To his credit, he continues without prompting. "And I also served some time for armed robbery. And assault. But I got out early on the assault charge for good behavior, so..." There's an ironic twist; she bites her lip. "That's a plus..." she says, and he finally shrugs, too hurt by her expectations and his failures to remain: "Yeah, you wanted to know." It's sad to know that he would have accepted anything about her, anything at all, and that he knew somewhere he couldn't expect the same from her, but more so, it's almost unbearably sad watching the lights go out in her.
Sookie sits with her coffee all alone in the morning because all her friends are dead, and sees some bereaved parents of a kidnapped girl on TV. Guess whose?

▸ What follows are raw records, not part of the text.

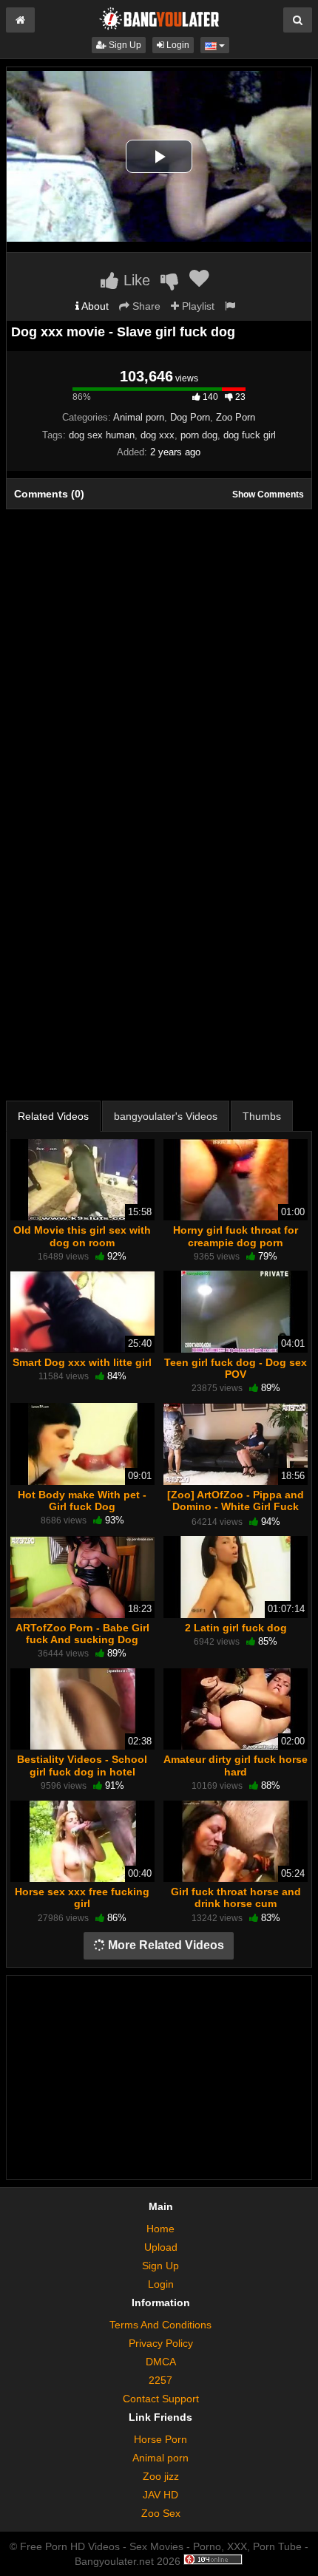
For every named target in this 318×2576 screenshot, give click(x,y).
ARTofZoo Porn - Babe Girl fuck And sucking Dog (82, 1633)
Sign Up (123, 45)
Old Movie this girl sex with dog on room (82, 1236)
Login (176, 45)
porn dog (198, 435)
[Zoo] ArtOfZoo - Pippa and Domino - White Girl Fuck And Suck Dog (235, 1506)
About (94, 306)
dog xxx (158, 435)
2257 (160, 2380)
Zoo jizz (161, 2476)
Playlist (196, 306)
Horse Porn (160, 2439)
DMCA (161, 2362)
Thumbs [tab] (262, 1116)
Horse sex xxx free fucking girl (82, 1897)
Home (160, 2229)
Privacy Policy (161, 2343)
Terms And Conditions (160, 2325)
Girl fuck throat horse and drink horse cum (236, 1897)
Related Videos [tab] (53, 1116)
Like (134, 280)
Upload (160, 2247)
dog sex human (102, 435)
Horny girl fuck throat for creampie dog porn (235, 1236)
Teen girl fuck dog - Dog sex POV (235, 1368)
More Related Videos (164, 1945)
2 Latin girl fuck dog (236, 1628)
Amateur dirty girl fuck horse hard (235, 1765)
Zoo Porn (235, 417)
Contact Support (161, 2399)
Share (144, 306)
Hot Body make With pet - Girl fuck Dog (82, 1500)
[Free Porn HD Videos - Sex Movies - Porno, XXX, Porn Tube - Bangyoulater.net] (159, 18)
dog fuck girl (249, 435)
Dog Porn (190, 417)
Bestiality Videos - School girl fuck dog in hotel (82, 1765)
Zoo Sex (160, 2513)
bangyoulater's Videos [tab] (165, 1116)
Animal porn (138, 417)
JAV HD (160, 2495)
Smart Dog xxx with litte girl (82, 1362)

Her jaw drops open when they finally show the picture of Jessica, doing her best to appear happy once upon a time. "She's our first-born," Mom says. (I like Mom because she was fascinatingly off-kilter on Book Of Daniel, which of course I loved.) "And she's a goodhearted, smart girl ... We just want to see our baby again." And Sookie stares, and swallows, and thinks about loss. About the line between parent and child, past and present, and what it feels like when that line is cut. She's never had a daughter, but she's lost a mother: Adele.

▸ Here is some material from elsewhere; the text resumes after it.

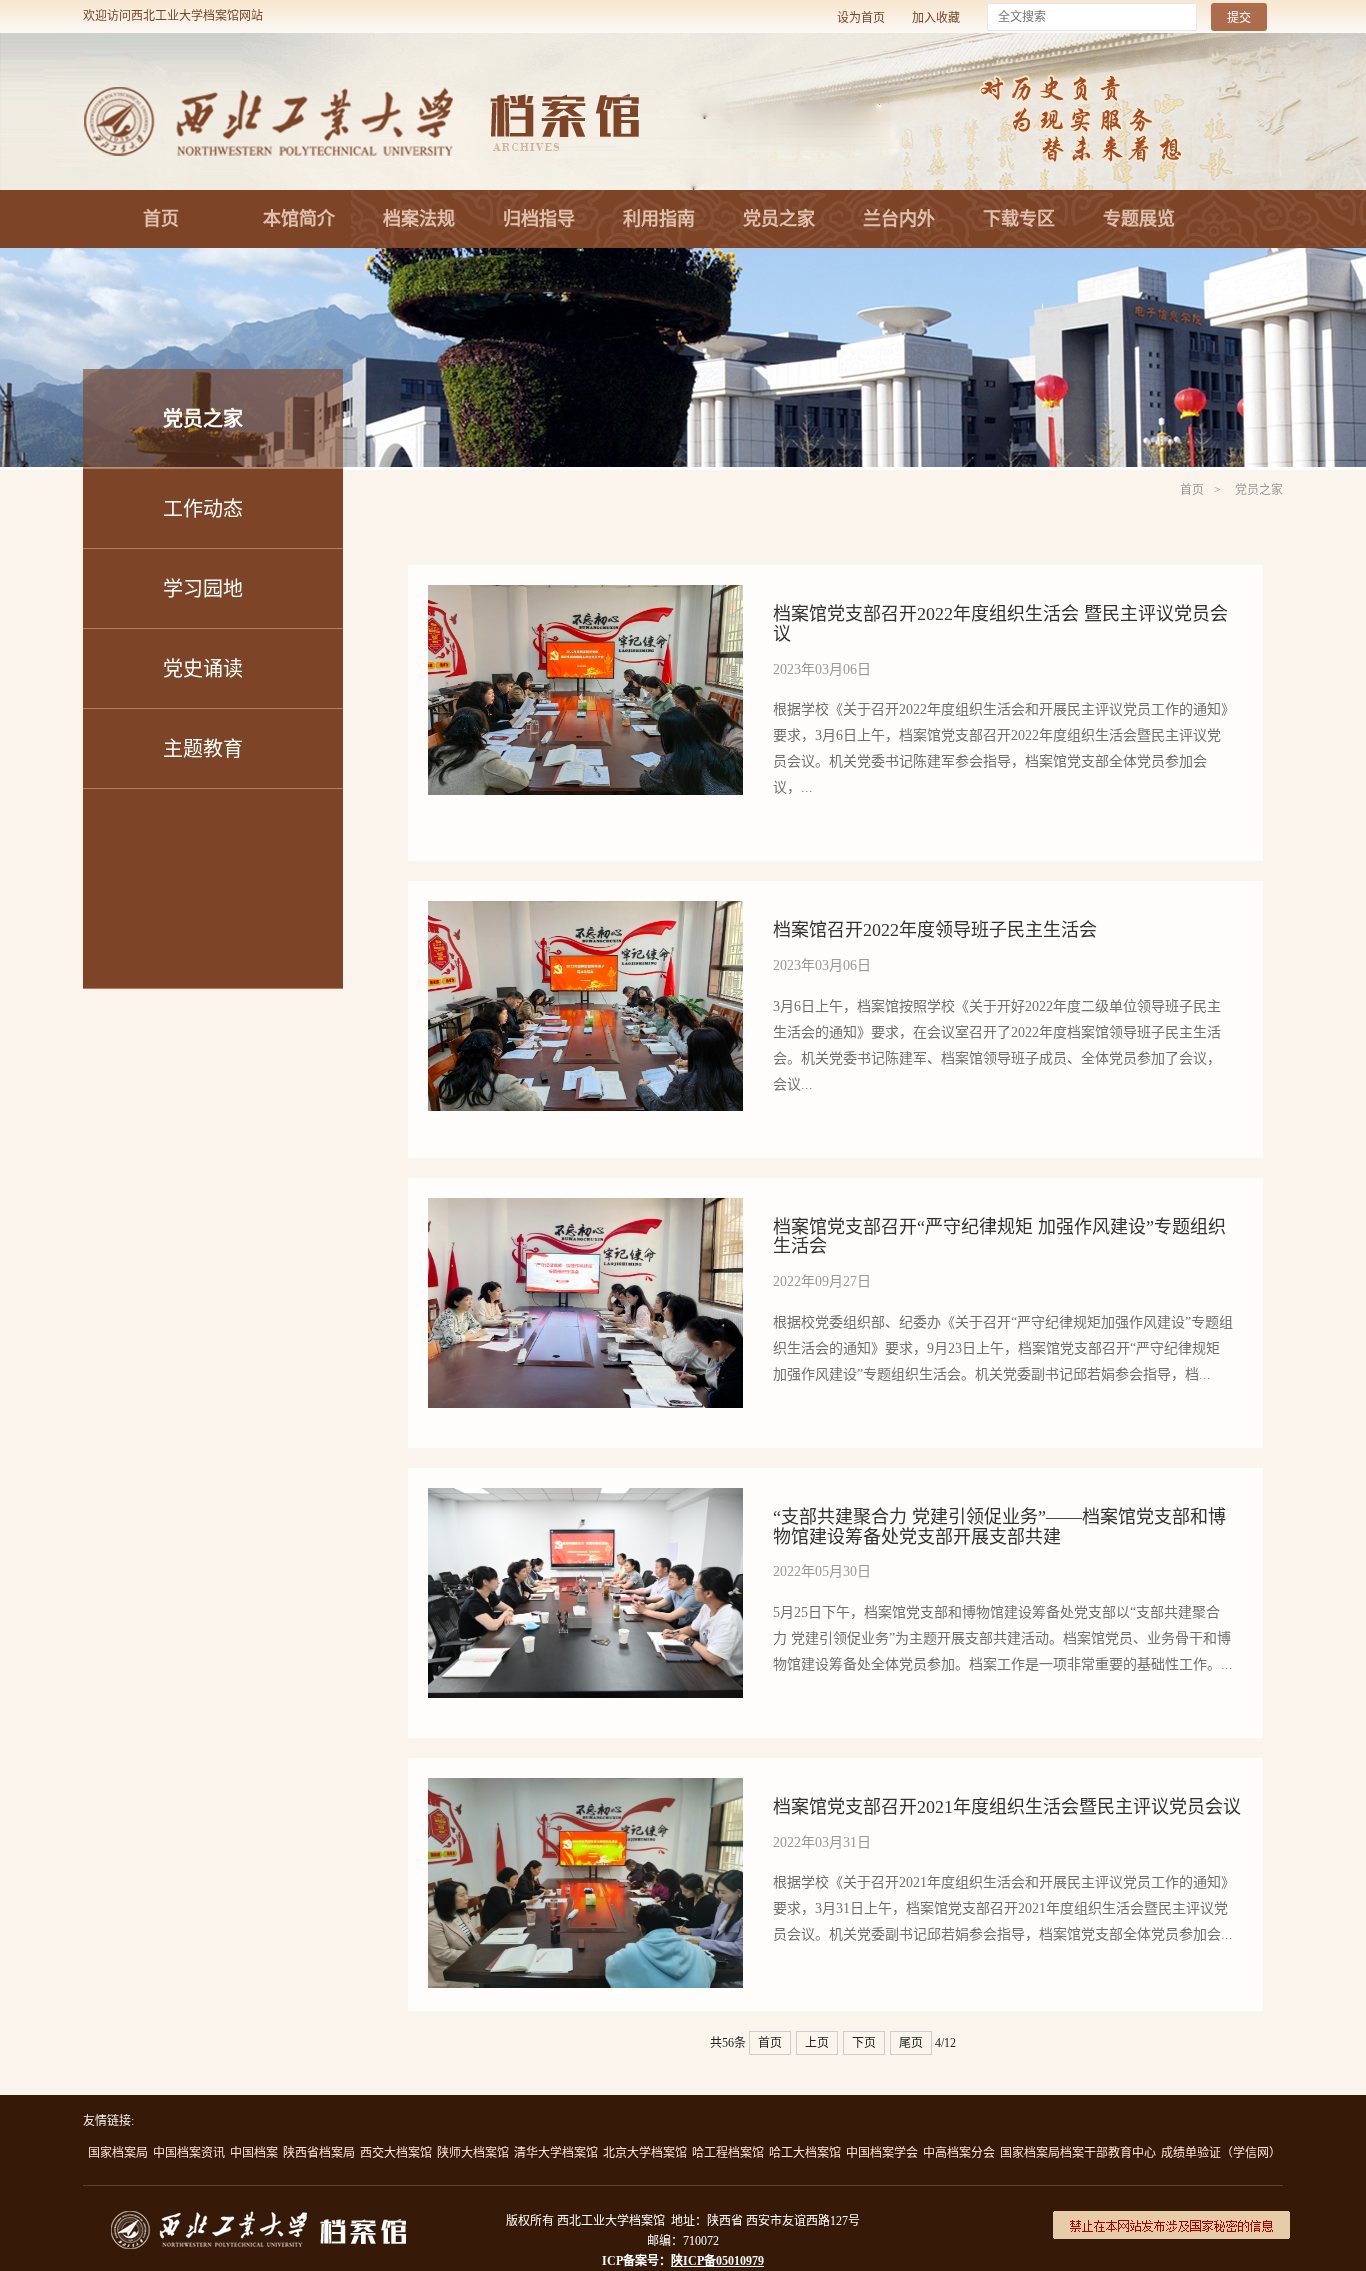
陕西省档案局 (319, 2153)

She heads into Gran's room and feels her presence for a moment; she picks up a (weirdly Photoshopped) picture of herself with Adele, Tara on the other side. A family of women. The only thing that made everything okay. Wholeness, as the old spiritual music brings Gran into the room with us. Sookie closes her eyes, touches the picture, and makes two decisions in that second, faster than she knows: One, that she will provide the safe harbor to Jessica that nobody else, not even Bill, can or knows how to provide: She's never been a mother, but she knows how to mourn; and Two, that Tara is far, far too far away.

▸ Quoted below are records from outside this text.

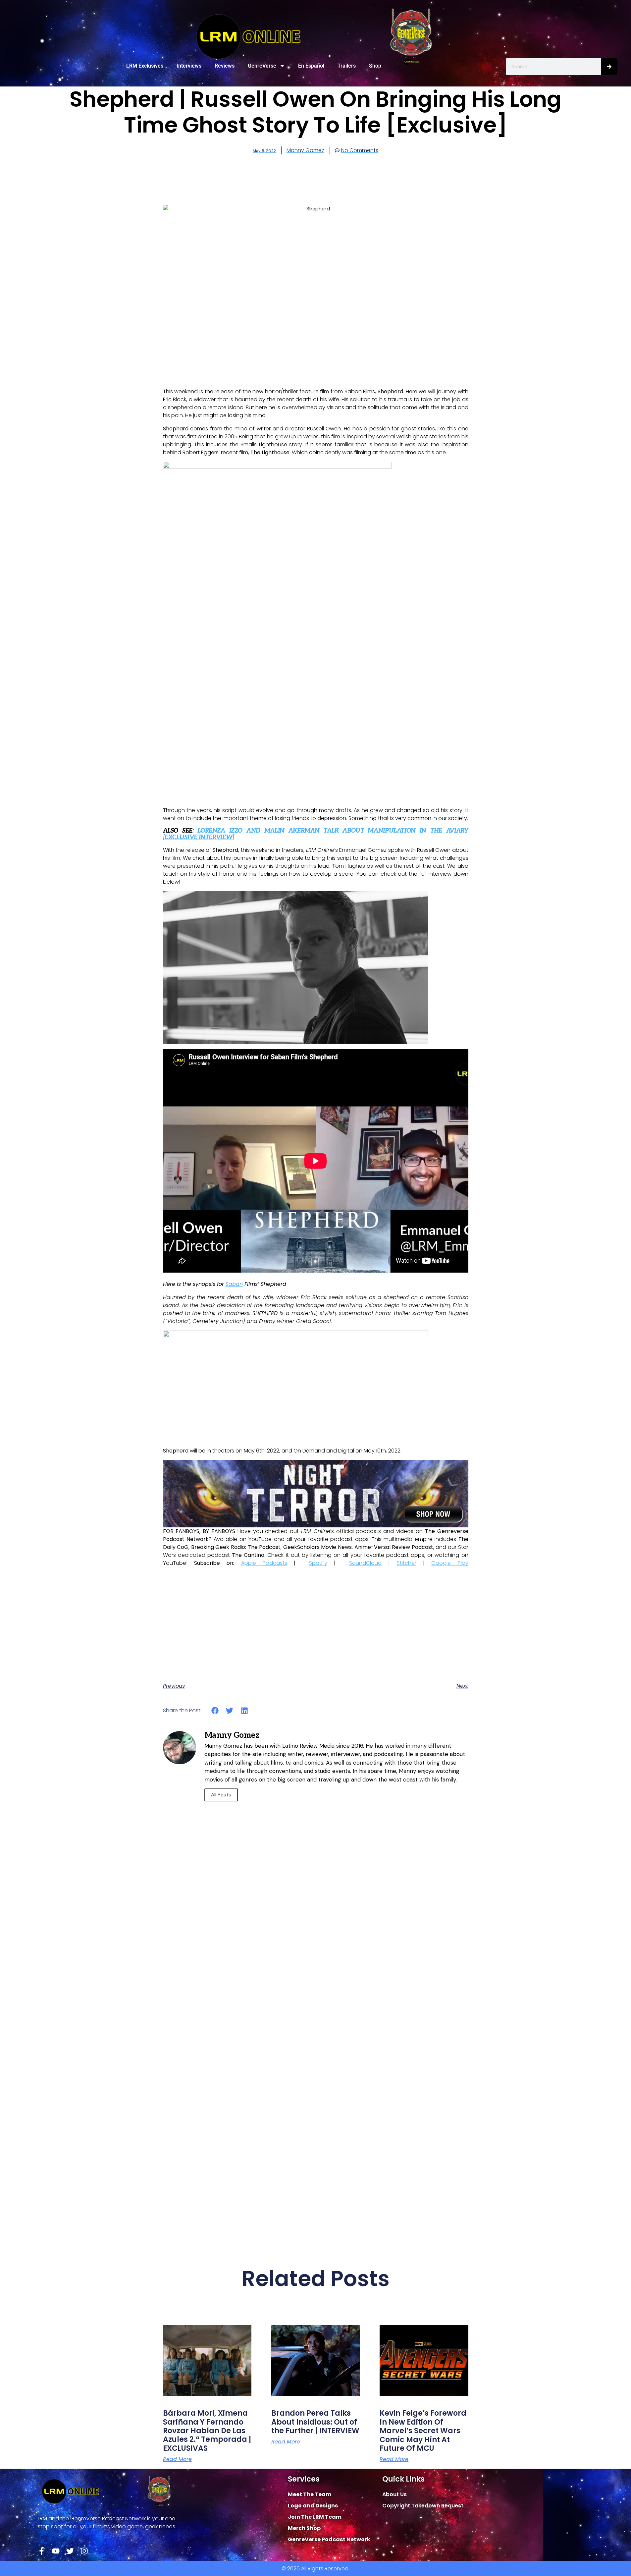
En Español (311, 66)
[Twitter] (70, 2551)
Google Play (449, 1563)
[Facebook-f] (41, 2551)
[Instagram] (84, 2551)
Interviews (189, 66)
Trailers (347, 66)
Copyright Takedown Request (422, 2505)
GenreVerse (262, 66)
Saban (234, 1284)
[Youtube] (56, 2551)
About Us (394, 2494)
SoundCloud (365, 1563)
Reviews (225, 66)
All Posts (221, 1794)
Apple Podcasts (264, 1563)
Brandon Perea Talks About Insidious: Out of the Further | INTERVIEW (315, 2422)
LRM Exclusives (144, 66)
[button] (215, 1710)
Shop (375, 66)
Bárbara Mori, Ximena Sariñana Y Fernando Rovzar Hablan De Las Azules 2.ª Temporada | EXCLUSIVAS (207, 2430)
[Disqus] (315, 1968)
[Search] (609, 66)
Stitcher (406, 1563)
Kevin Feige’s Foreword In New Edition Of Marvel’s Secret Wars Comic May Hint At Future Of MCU (423, 2430)
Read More (177, 2459)
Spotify (318, 1563)
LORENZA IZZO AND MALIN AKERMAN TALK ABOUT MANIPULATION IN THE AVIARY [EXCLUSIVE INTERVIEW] (315, 834)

Jason stands with a circle of a hundred or so people, on the outside where the tall men go, next to his new friend Luke, watching Sarah Newlin welcome them to the Conference. She is lovely. She's blonde and icy, but with such a tenderness in her eyes and such width to her smile that you can believe in her, young as she is. A lush young beauty, Amanda Jane, approaches Jason, flirting, as she hands him his "honesty ring," which Sarah explains is a symbol of the promise to be "completely honest and open while here on this campus." Which is deft in the way that Maryann is deft: you can't have a cult if people think they have something to hide. You can't own someone completely unless you can see all of them, shadow and light, all their parts, and tell them it's okay. And if that sounds worryingly similar to love, well, there's a reason it works.